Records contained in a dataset
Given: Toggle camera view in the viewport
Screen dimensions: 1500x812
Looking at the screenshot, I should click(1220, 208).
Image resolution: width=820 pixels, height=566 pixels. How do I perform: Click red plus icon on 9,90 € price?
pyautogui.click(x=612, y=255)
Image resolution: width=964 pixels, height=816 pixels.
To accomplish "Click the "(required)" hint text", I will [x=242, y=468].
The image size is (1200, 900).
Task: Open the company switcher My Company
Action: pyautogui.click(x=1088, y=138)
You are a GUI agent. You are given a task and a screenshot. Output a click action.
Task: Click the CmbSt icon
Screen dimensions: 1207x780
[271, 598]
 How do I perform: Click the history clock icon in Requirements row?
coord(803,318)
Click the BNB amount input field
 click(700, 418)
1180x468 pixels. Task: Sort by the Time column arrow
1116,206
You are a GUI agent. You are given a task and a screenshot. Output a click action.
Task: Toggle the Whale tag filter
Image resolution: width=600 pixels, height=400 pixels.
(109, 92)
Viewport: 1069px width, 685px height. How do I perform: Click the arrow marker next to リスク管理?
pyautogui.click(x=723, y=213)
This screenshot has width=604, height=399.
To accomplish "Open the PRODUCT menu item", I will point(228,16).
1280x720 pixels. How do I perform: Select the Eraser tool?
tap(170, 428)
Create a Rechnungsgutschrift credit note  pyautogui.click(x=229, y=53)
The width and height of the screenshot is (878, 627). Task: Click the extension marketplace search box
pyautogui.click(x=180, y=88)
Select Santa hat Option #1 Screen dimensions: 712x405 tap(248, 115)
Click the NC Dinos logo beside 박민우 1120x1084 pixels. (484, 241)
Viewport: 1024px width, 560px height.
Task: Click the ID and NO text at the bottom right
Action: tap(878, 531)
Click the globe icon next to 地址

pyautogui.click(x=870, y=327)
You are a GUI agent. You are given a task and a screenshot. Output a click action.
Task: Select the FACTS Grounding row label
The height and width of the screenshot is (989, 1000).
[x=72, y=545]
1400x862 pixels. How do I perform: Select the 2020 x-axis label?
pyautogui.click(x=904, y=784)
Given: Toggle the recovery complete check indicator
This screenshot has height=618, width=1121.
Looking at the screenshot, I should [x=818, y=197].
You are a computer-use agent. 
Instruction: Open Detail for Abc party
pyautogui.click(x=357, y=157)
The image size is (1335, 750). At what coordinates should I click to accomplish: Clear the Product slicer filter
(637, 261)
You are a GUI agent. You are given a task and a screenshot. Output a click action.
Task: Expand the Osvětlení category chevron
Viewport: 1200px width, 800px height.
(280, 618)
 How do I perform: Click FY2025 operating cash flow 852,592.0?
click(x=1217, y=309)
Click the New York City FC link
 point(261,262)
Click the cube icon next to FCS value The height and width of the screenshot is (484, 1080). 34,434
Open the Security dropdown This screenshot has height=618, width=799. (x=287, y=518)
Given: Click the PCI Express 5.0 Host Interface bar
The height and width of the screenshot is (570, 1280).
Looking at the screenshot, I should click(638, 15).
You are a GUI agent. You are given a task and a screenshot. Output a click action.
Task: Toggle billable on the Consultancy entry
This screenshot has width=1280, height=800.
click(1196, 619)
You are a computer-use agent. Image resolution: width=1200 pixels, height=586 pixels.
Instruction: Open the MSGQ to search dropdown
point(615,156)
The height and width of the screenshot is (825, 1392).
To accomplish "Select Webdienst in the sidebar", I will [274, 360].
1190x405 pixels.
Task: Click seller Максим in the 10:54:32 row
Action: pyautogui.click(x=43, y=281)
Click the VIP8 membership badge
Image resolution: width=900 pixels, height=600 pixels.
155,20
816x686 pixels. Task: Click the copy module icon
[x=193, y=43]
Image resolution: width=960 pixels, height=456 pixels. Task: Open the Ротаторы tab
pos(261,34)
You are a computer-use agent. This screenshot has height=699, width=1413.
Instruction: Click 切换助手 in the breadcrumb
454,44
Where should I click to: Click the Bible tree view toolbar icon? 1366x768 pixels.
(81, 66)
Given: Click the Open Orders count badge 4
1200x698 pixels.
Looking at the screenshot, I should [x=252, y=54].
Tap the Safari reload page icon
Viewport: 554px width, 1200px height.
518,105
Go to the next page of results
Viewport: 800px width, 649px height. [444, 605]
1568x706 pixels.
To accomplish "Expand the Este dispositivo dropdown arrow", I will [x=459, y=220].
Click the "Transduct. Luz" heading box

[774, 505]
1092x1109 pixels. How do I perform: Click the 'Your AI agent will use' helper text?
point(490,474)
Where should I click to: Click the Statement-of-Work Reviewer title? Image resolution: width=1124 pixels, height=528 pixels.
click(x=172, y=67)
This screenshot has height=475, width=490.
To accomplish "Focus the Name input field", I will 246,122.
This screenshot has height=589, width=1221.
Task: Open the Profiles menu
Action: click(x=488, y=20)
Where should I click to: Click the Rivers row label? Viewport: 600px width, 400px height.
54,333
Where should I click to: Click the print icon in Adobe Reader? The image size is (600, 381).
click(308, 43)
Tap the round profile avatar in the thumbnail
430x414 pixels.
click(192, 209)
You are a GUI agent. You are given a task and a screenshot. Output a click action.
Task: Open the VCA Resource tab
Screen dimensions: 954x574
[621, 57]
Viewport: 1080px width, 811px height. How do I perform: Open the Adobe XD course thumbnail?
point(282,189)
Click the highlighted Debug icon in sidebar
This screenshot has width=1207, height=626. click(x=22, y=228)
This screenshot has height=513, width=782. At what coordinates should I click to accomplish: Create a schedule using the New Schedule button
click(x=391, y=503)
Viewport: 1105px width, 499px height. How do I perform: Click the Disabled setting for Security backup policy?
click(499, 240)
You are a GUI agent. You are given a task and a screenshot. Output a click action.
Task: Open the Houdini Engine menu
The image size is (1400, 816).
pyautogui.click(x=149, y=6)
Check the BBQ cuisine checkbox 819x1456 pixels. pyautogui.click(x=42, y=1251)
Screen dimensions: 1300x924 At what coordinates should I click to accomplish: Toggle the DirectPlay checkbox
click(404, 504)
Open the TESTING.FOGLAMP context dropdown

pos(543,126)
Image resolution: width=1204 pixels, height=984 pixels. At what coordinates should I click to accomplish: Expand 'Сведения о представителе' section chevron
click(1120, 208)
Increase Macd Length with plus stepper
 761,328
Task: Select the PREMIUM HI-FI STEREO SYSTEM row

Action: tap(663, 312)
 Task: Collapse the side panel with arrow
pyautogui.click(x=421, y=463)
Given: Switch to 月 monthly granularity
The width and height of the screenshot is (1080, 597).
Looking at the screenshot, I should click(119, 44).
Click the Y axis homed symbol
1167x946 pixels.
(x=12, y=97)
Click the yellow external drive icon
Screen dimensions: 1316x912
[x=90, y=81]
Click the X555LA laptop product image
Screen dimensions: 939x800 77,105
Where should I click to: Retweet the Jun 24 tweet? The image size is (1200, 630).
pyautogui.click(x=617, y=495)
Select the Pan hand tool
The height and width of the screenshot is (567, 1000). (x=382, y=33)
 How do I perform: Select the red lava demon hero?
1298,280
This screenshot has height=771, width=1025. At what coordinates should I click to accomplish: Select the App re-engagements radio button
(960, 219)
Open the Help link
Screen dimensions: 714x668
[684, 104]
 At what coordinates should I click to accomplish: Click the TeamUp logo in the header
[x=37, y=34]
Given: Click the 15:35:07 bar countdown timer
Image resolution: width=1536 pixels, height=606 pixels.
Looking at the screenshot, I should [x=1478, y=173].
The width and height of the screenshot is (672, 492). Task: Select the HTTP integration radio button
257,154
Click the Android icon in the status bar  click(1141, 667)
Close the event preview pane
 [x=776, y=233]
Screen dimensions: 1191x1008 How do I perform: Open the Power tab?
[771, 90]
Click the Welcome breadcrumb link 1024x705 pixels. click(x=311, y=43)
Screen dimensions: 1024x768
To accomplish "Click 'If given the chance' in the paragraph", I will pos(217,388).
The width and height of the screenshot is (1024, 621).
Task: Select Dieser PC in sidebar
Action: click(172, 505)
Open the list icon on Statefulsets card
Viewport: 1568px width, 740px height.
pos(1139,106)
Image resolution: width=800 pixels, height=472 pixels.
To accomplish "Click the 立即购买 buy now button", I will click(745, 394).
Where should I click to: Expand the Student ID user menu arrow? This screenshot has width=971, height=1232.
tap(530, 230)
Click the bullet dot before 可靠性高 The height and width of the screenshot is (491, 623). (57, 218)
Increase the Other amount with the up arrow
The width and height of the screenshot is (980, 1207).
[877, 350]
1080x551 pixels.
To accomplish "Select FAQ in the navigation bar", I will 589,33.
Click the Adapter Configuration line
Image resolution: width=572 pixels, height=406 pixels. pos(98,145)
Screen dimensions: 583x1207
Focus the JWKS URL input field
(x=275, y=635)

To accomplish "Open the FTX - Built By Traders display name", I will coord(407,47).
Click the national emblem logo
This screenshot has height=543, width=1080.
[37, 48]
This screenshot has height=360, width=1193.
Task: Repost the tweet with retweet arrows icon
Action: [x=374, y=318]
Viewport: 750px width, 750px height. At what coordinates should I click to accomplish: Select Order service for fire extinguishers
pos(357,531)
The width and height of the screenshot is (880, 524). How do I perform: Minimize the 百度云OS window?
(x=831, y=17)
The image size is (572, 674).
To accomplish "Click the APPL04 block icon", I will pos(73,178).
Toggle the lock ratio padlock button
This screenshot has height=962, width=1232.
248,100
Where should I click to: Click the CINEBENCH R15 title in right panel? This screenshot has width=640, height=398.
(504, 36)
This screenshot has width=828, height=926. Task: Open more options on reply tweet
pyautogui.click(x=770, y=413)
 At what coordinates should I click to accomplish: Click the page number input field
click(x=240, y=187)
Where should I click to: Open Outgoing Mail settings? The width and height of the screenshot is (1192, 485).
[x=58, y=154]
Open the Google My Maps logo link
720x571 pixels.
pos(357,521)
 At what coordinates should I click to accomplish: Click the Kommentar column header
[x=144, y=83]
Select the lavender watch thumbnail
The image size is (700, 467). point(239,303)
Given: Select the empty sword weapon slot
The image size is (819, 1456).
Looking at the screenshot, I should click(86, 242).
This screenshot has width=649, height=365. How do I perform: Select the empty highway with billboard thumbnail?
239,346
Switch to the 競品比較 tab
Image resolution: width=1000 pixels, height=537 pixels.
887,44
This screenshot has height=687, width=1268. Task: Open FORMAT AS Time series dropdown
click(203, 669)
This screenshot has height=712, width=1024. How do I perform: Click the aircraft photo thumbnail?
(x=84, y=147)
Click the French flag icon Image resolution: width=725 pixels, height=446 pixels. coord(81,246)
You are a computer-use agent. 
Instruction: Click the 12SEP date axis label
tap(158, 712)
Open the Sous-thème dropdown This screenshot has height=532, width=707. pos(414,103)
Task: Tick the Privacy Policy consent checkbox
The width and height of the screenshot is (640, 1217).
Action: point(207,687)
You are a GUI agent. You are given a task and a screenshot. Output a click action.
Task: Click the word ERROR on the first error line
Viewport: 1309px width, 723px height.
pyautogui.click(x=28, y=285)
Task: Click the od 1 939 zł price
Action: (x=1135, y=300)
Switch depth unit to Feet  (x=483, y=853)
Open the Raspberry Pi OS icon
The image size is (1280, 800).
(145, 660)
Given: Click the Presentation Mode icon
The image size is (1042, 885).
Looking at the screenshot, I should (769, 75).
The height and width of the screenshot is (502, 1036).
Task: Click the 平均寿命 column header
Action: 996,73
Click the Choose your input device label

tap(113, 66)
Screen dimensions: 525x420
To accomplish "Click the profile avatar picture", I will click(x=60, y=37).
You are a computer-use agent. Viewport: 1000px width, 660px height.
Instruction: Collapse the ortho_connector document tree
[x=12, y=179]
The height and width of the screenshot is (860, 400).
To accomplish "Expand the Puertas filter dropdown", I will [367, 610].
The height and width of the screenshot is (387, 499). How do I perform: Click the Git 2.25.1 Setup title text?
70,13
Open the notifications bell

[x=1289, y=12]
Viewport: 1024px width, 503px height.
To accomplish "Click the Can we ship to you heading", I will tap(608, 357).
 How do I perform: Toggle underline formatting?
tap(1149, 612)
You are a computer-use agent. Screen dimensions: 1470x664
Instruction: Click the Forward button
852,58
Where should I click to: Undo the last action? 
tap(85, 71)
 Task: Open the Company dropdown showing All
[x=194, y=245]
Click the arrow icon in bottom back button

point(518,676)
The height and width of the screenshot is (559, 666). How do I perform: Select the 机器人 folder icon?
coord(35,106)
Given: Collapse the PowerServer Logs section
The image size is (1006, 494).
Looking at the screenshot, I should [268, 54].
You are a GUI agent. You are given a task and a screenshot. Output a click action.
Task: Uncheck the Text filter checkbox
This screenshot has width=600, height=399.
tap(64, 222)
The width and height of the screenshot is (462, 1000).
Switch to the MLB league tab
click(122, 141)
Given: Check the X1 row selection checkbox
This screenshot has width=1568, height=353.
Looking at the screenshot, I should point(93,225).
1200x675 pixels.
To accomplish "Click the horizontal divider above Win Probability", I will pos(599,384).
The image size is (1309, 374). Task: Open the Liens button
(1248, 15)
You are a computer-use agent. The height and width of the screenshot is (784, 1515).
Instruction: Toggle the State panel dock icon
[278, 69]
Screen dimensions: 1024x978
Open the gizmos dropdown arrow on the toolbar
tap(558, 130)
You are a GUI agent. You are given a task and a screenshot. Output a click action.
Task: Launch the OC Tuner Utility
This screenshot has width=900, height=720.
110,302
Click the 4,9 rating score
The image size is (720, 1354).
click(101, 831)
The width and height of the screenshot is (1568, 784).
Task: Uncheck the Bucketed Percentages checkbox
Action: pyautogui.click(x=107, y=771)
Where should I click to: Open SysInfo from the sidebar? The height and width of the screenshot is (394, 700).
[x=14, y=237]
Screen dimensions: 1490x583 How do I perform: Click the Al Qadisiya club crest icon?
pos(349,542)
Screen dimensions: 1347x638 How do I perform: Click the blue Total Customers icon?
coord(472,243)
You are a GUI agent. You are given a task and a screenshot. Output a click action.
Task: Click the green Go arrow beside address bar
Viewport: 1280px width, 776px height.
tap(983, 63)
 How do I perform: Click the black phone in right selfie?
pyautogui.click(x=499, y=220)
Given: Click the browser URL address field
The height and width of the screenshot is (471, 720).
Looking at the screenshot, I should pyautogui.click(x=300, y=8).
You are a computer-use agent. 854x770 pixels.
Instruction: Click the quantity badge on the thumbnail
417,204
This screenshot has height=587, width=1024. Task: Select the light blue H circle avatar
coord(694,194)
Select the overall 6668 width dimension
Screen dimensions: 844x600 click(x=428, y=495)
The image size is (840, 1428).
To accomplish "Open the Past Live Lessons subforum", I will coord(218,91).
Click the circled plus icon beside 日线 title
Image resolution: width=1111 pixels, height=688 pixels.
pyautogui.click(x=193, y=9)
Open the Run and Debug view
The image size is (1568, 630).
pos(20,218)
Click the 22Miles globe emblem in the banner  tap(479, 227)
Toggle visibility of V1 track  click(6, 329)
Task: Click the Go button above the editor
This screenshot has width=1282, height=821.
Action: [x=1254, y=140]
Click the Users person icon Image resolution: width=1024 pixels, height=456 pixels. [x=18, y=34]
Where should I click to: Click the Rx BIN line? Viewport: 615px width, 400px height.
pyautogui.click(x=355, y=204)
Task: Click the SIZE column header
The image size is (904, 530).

Work required ▸
Give the exact lines, and only those, from the line containing "Open the Raspberry Pi OS icon" through the line containing "Task: Uncheck the Text filter checkbox" in the entries above.

Answer for the task ▸
Open the Raspberry Pi OS icon
The image size is (1280, 800).
(145, 660)
Given: Click the Presentation Mode icon
The image size is (1042, 885).
Looking at the screenshot, I should (769, 75).
The height and width of the screenshot is (502, 1036).
Task: Click the 平均寿命 column header
Action: 996,73
Click the Choose your input device label

tap(113, 66)
Screen dimensions: 525x420
To accomplish "Click the profile avatar picture", I will click(x=60, y=37).
You are a computer-use agent. Viewport: 1000px width, 660px height.
Instruction: Collapse the ortho_connector document tree
[x=12, y=179]
The height and width of the screenshot is (860, 400).
To accomplish "Expand the Puertas filter dropdown", I will [367, 610].
The height and width of the screenshot is (387, 499). How do I perform: Click the Git 2.25.1 Setup title text?
70,13
Open the notifications bell

[x=1289, y=12]
Viewport: 1024px width, 503px height.
To accomplish "Click the Can we ship to you heading", I will tap(608, 357).
 How do I perform: Toggle underline formatting?
tap(1149, 612)
You are a computer-use agent. Screen dimensions: 1470x664
Instruction: Click the Forward button
852,58
Where should I click to: Undo the last action? 
tap(85, 71)
 Task: Open the Company dropdown showing All
[x=194, y=245]
Click the arrow icon in bottom back button

point(518,676)
The height and width of the screenshot is (559, 666). How do I perform: Select the 机器人 folder icon?
coord(35,106)
Given: Collapse the PowerServer Logs section
The image size is (1006, 494).
Looking at the screenshot, I should [268, 54].
You are a GUI agent. You are given a task and a screenshot. Output a click action.
Task: Uncheck the Text filter checkbox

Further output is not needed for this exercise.